Install required packages:

pip install pandas seaborn scikit-learn Pillow imagehash matplotlib

Instructions

Step 1: Download the Dogs vs Cats Dataset

Go to the Dogs vs Cats competition page on Kaggle and download the dataset. Extract the files to a local directory.

import os
from pathlib import Path

# Define paths  # (#1:Set up dataset directory)
DATASET_DIR = Path("./dogs-vs-cats")
TRAIN_DIR = DATASET_DIR / "train"

# Verify dataset exists
print(f"Dataset directory exists: {TRAIN_DIR.exists()}")
print(f"Number of images: {len(list(TRAIN_DIR.glob('*.jpg')))}")

Note: The Dogs vs Cats dataset contains 25,000 labeled images (12,500 dogs and 12,500 cats). You may need to accept the competition rules on Kaggle before downloading.

Dataset Sample Images

CAT

cat.0.jpg

DOG

dog.0.jpg

CAT

cat.1.jpg

DOG

dog.1.jpg

Images are named with class prefix (cat.N.jpg or dog.N.jpg)

Step 2: Load and Explore Dataset Structure

Create a DataFrame to organize the dataset metadata:

import pandas as pd
from PIL import Image

def load_dataset_info(train_dir):  # (#1:Function to extract image metadata)
    data = []
    for img_path in train_dir.glob("*.jpg"):
        filename = img_path.name
        label = filename.split(".")[0]  # (#2:Extract label from filename)

        try:
            with Image.open(img_path) as img:
                width, height = img.size
                mode = img.mode
                data.append({
                    "filename": filename,
                    "path": str(img_path),
                    "label": label,
                    "width": width,
                    "height": height,
                    "aspect_ratio": width / height,  # (#3:Calculate aspect ratio)
                    "mode": mode
                })
        except Exception as e:
            print(f"Error loading {filename}: {e}")

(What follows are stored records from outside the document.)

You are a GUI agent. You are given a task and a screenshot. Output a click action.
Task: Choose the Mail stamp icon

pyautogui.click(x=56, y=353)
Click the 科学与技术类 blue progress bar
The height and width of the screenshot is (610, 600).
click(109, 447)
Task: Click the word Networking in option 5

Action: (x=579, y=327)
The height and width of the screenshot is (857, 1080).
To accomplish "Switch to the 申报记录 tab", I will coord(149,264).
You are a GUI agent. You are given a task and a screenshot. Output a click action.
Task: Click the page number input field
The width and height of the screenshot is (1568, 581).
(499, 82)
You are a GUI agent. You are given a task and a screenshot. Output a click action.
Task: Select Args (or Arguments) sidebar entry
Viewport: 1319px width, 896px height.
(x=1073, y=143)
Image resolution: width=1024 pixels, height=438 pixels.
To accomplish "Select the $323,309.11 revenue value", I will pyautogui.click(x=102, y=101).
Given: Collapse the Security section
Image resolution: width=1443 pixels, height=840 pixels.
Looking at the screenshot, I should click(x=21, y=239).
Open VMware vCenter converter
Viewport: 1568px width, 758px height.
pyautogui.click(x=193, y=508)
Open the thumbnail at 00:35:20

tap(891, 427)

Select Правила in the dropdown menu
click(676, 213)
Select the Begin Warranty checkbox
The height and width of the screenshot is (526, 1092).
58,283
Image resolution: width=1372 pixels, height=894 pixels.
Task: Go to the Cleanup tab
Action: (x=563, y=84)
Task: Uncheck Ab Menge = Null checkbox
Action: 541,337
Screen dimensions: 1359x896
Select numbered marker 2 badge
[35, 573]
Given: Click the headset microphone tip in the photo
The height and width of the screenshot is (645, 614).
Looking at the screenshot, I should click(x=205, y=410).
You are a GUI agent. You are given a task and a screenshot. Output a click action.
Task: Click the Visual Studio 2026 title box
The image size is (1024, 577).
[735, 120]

    return pd.DataFrame(data)

df = load_dataset_info(TRAIN_DIR)
print(df.head())
print(f"\nDataset shape: {df.shape}")
print(f"\nData types:\n{df.dtypes}")

Step 3: Analyze Class Distribution

Create a bar chart to visualize the class distribution:

import matplotlib.pyplot as plt
import seaborn as sns

# Set style
sns.set_style("whitegrid")
plt.figure(figsize=(8, 6))

# Create bar chart  # (#1:Visualize class balance)
class_counts = df["label"].value_counts()
ax = sns.barplot(x=class_counts.index, y=class_counts.values, palette="viridis")

# Add value labels on bars  # (#2:Annotate bars with counts)
for i, v in enumerate(class_counts.values):
    ax.text(i, v + 100, str(v), ha='center', fontweight='bold')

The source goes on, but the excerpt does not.